To accompany Professor Le Roux’s presentation, we took a closer look at the paper and why it proved to be so groundbreaking.
A broad range of clinical respiratory syndromes have been associated with infection by SARS-CoV-2, and progressive respiratory failure in COVID-19 is the predominant cause of death. However, the morphological and molecular changes in the peripheral lung of patients who die from COVID-19 are not well-documented. In the May 2020 issue of the New England Journal of Medicine, Maximilian Ackermann, from the Helios University Clinic, Wuppertal in Germany, and colleagues from Belgium, Germany and Switzerland, published the results of an analysis in which they revealed the changed features of lungs from autopsies of patients who died from COVID-19, compared with lungs from patients who died from influenza and a control group.
What research methods were used?
Comprehensive analyses, including x-ray microtomography, histopathological and multiplexed immunohistochemical analysis, transmission and scanning electron microscopy, corrosion casting and direct multiplexed gene-expression analysis, were performed on pulmonary autopsy specimens from seven patients who died from respiratory failure caused by SARS-CoV-2 infection.
These specimens were compared to lungs from seven patients who died from pneumonia caused by influenza A virus subtype H1N1. Ten age-matched, uninfected lungs were used in the control group.
What features were revealed?
Diffuse alveolar damage with perivascular T-cell infiltration was observed in the lungs from patients who died from COVID-19 or influenza. There were three distinctive angiocentric features of COVID-19: severe endothelial injury, which was associated with the intracellular SARS-CoV-2 virus and disruption of endothelial cell membranes; widespread vascular thrombosis with microangiopathy and occlusion of alveolar capillaries; and significant new vessel growth.
Compared with the patients who died secondary to influenza, the COVID-19 patients had 9 times the prevalence of capillary microthrombi and, primarily via intussusceptive angiogenesis, new vessel growth was 2.7 times as high in the lungs from patients who died with influenza.

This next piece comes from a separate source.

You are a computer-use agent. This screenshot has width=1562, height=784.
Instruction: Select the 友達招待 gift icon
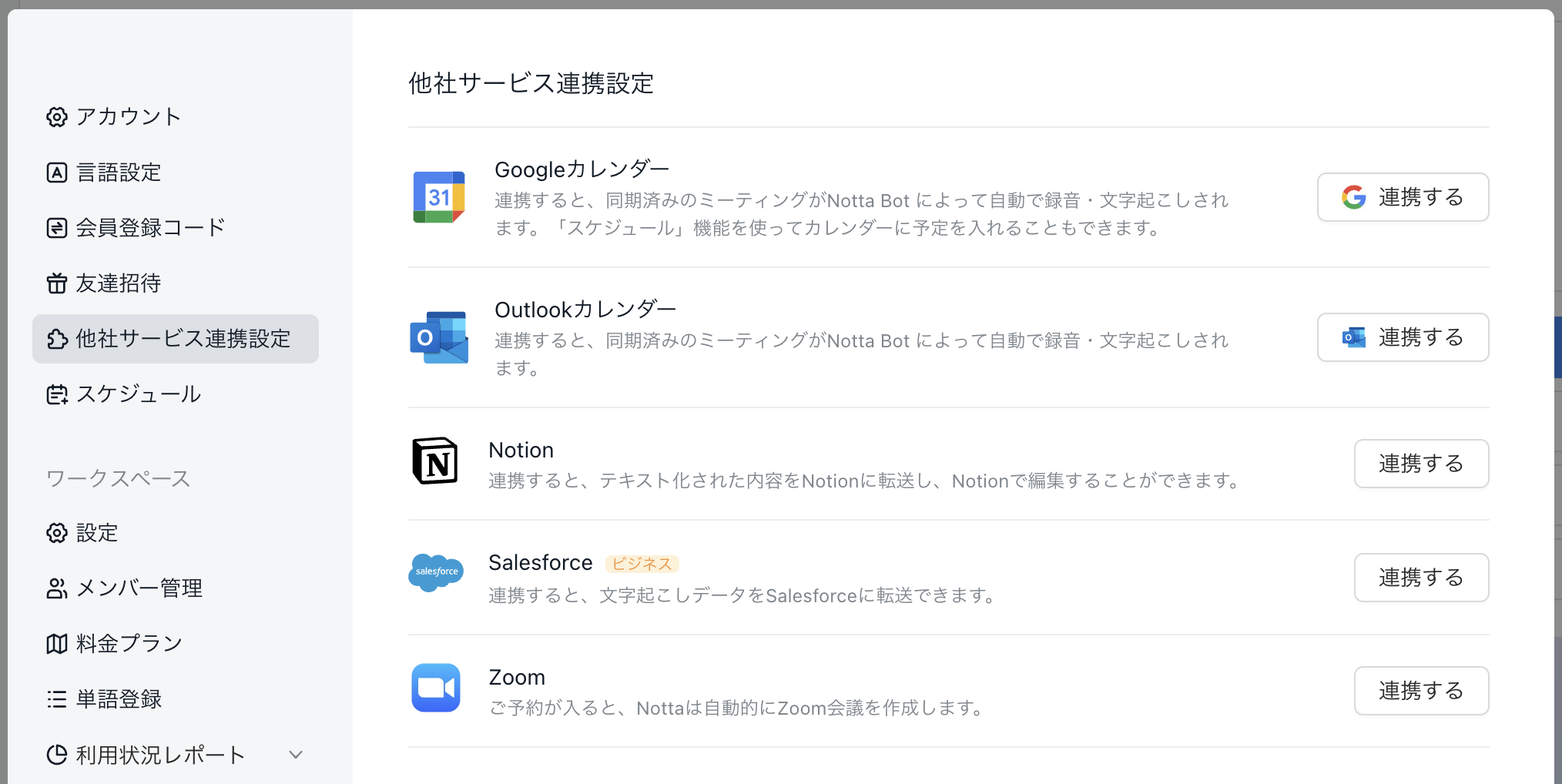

Angiotensin-converting enzyme-2 (ACE2), the protein identified in earlier research as being the host-cell receptor for SARS-CoV-2, was identified in the lungs from patients who died from COVID-19 and influenza. “We found greater numbers of ACE2-positive endothelial cells and significant changes in endothelial morphology, a finding consistent with a central role of endothelial cells in the vascular phase of COVID-19,” commented Ackermann and colleagues.

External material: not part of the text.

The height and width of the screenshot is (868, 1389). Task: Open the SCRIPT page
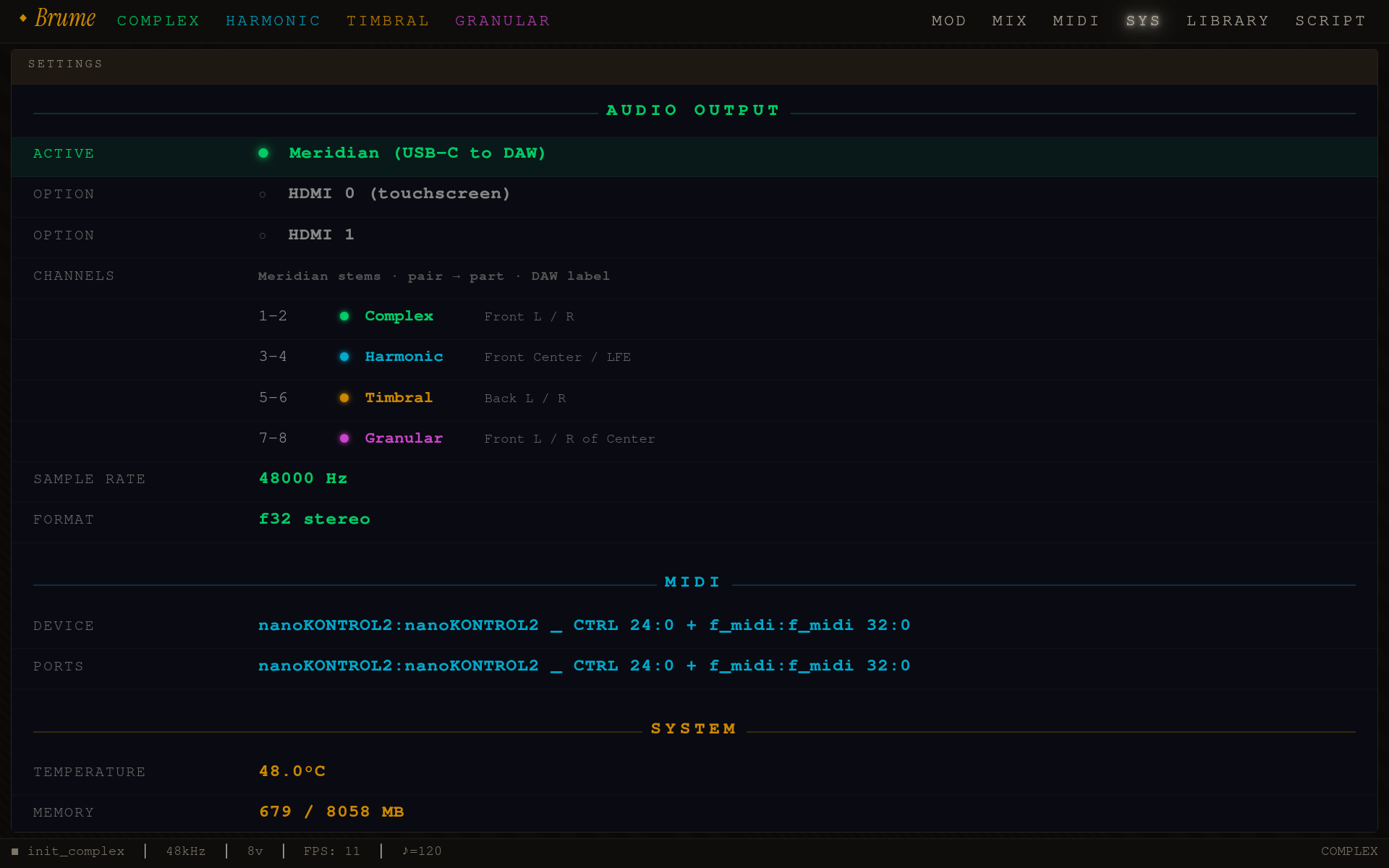click(1330, 20)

What is the paper’s significance?
The small sample size was considered a major limitation of the study, given that the pandemic has claimed so many lives. Nevertheless, this study and observations have added significantly to the growing understanding of COVID-19 and demonstrated that vascular angiogenesis distinguishes the pulmonary pathobiology of COVID-19 from that of influenza virus infection.
The opinions expressed in this blog are those of the author, Dr Eleanor D Kennedy.